Önceki hafta Balçova Olimpiyat Köyü'nde yaşanan sokak köpeği krizini sayfa manşetinden duyurduk.

Site yönetimine göre 30-40, sitede yaşayan hayvansever vatandaşlara göre ise 20 civarında köpek 300 dönümlük, geniş açık alana sahip sitede yaşıyor.

Köpeklerin topluca dolaşmaları, gürültülü havlama sesi, çocukların hayvanlardan korkması gibi gerekçelerle site sakinleri bu hayvanların toplatılması için imza kampanyası bile başlattı.

Hayvan Hakları Kanunu sokak hayvanlarının yaşam haklarını esas alır. Yaşadıkları bölgeler o hayvanların evi olarak kabul edilir.

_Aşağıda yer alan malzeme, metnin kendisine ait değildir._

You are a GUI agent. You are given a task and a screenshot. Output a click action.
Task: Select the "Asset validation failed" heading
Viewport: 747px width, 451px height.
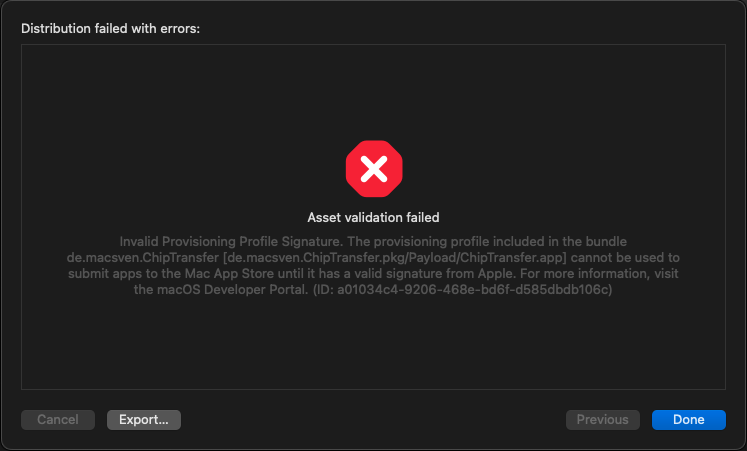(x=374, y=218)
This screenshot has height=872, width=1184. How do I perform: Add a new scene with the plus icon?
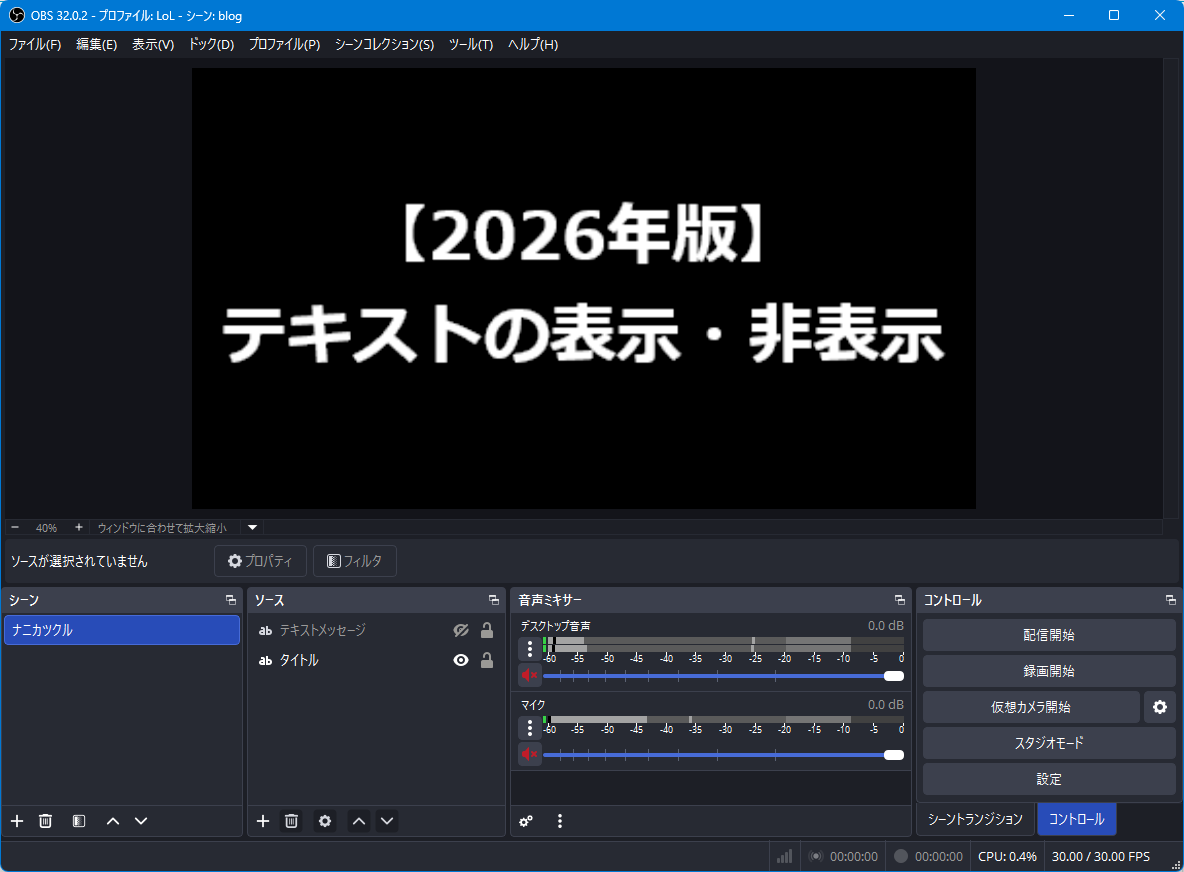[17, 821]
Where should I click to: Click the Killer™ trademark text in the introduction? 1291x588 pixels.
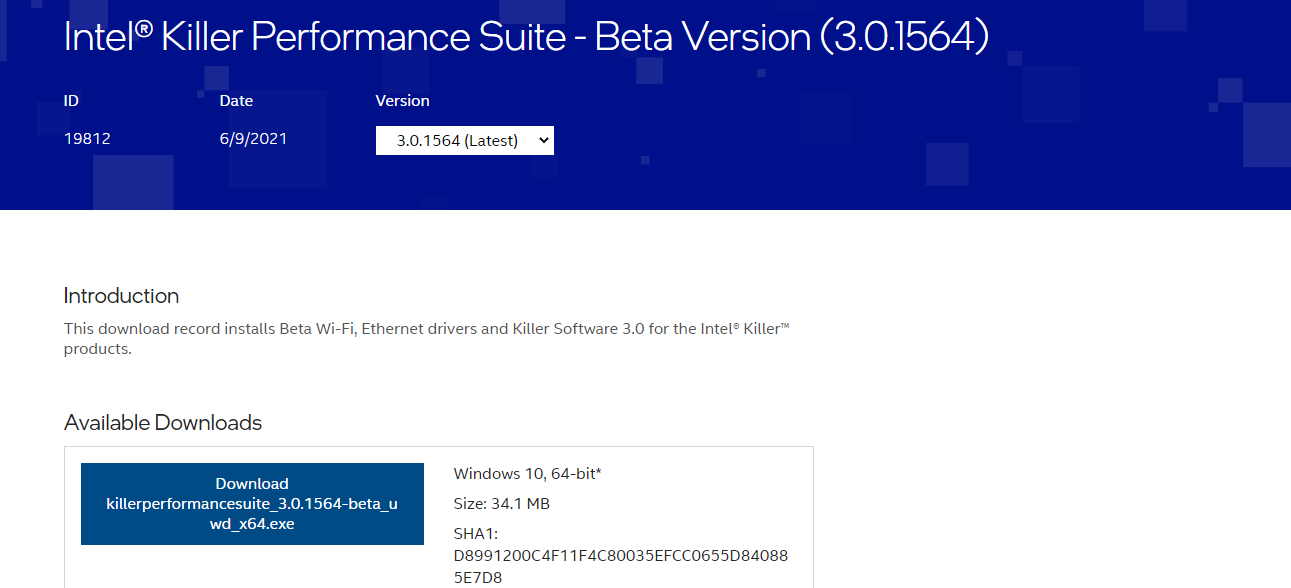tap(764, 329)
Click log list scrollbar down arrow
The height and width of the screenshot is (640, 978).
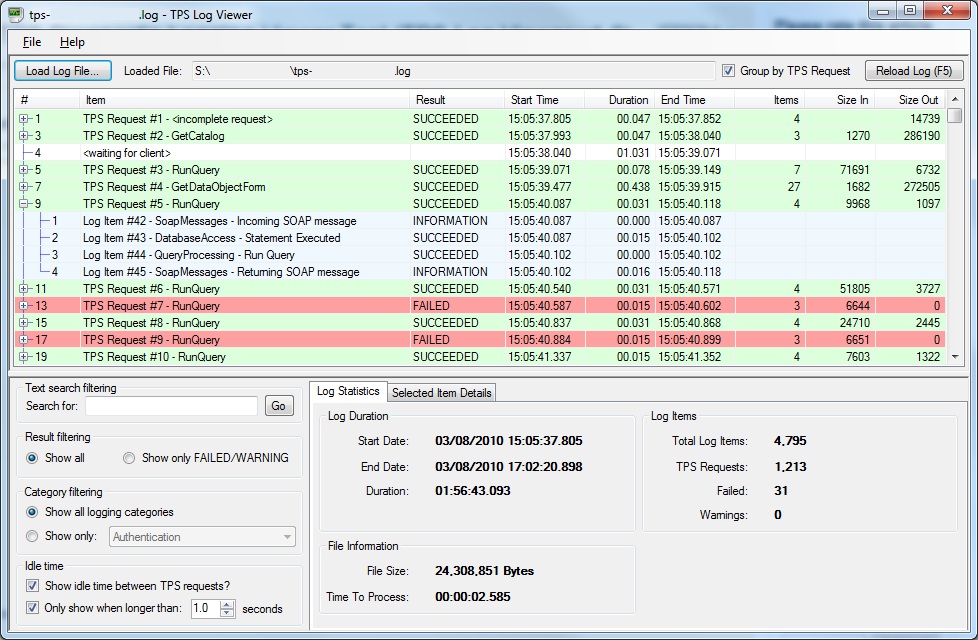click(955, 357)
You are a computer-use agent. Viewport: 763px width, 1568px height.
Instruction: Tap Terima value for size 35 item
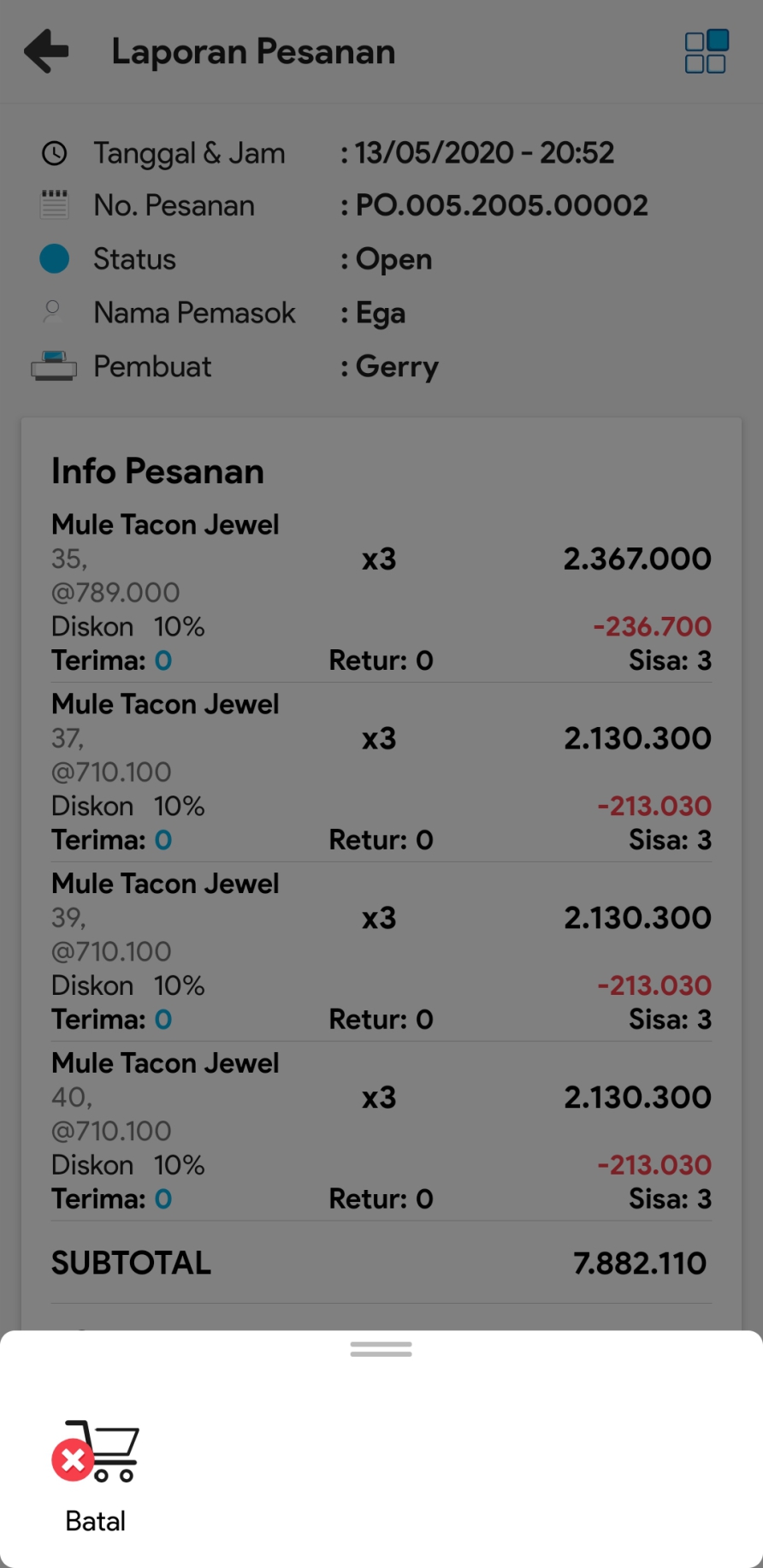click(x=163, y=660)
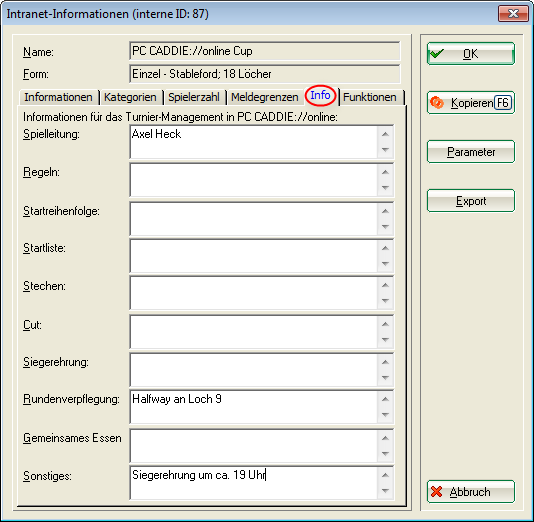
Task: Focus the Stechen text field
Action: (254, 293)
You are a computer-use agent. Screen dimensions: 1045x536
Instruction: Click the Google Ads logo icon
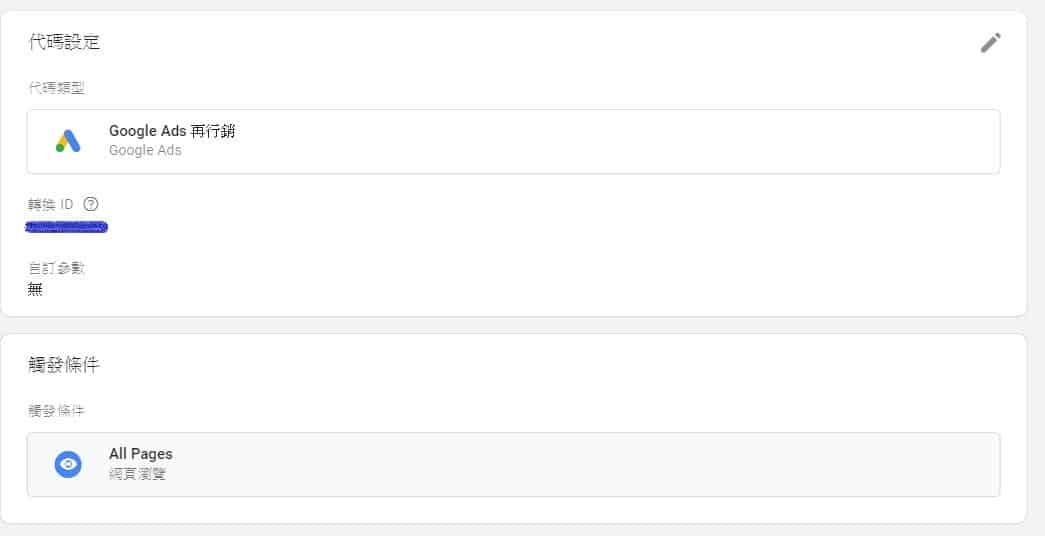point(68,141)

Hayvanların evi kabul ettikleri bölgelerden alınıp meçhule atılması, sağlıklı hayvanların barınaklara kapatılması hem vicdana sığmaz hem de yasalara aykırıdır.

Şimdi bu bilgiden yola çıkarak konuya hem site sakinleri hem de hayvan hakları savunucularının bakış açısından ayrı ayrı bakmak; ortak bir yol bulmak lazım.

Olimpiyat Köyü haberimizden sonra, sahipsiz canların sesi olduğumuz için bize teşekkür eden de oldu; hep hayvan hakları diyorsunuz peki ya insan hakları diye soran da...

Her görüş değerli benim için.

İsmini vermeyeceğim bir okurum da site sakini olduğunu, köpekler çeteleştikleri için çekindiklerini, sitenin sosyal imkanlarından yararlanamadıklarını belirtmiş. Bir de “her yer kedi köpek dolduğunda ne yapacağız” diye sormuş.

Öncelikle sokakların 'kedi köpek' dolması hiç kimsenin istediği bir şey değil.

Tam da bu nedenle, sürekli olarak "eşzamanlı etkin kısırlaştırma yapılsın ve sokaklarımızdaki nüfus azalsın" diye çağrıda bulunuyoruz.

Hayvan nüfusunun kontrol altına alınması herkesin hemfikir olacağı konu. Ortak yol bulalım demiştim ya; işte ortak paydamız bu olmalı.

Hayvanseverlerin kendi imkanlarıyla bakabileceğinden çok fazla sayıda hayvan maalesef sokaklarda yaşam mücadelesi veriyor. Belediye barınakları ise içler acısı bir halde. Ağzına kadar dolu ve şartlar çoğu yerde öyle kötü ki hiçbir canın yolu oraya düşsün istemeyiz.

Sitedeki duruma gelince, elbette çeteleşen hayvanların özellikle hayvandan korkan insanlar için zor bir hal aldığını kabul etmek lazım.

Ancak "köpekleri toplatmak" makul bir çözüm müdür?

O köpekler o bölgede doğup büyümüş. O bölgeyi evi kabul etmiş. O bölgede yiyecek ve su ihtiyacını karşılayabileceği alanlar belirlemiş. Kendini o bölgede güvende hissediyor.

Diyelim ki bu köpekleri topladık. Nereye koyalım?

Bilmedikleri başka bir mahalleye mi bırakalım mesela?

Ya orada da insanlar istemezlerse o zaman ne yapalım?

İnsanların olmadığı, ormanlık alanlara mı atalım? İnsanların çöpleri ile beslenmeye alışmış bu hayvanları insanlardan uzaklaştırmak onları ölüme mahkum etmek değil midir?

Ya da barınaklara mı kapatılsınlar? Kuru ekmek ve suya talim oldukları, ağzına kadar dolu kafeslerde hasta ve sağlıklı hayvanların iç içe yaşadıkları barınaklara mı götürülmeli bu hayvanlar?

Elbette oturduğu siteden en iyi şekilde faydalanmak vatandaşların hakkıdır. Elbette köpeklerden korkmak ve çekinmek, doğaldır ve bence eleştirilemez.

Sadece sorum şu; köpekleri toplatmak ne kadar insani bir çözümdür?

Oradaki 40 köpek kısırlaştırılsa bu daha insani bir çözüm olmaz mı?

1-2 yıl sonra nüfus yarı yarıya düşecektir. Sokak hayvanlarının ömürleri maalesef uzun değil. Nüfusun kontrol altına alınmasının tek yolu kısırlaştırma.

Ortak paydamız hayvan nüfusunun kontrol altına alınması ise eğer, en mantıklı, en insani çözüm de kısırlaştırma talep etmek olmalıdır.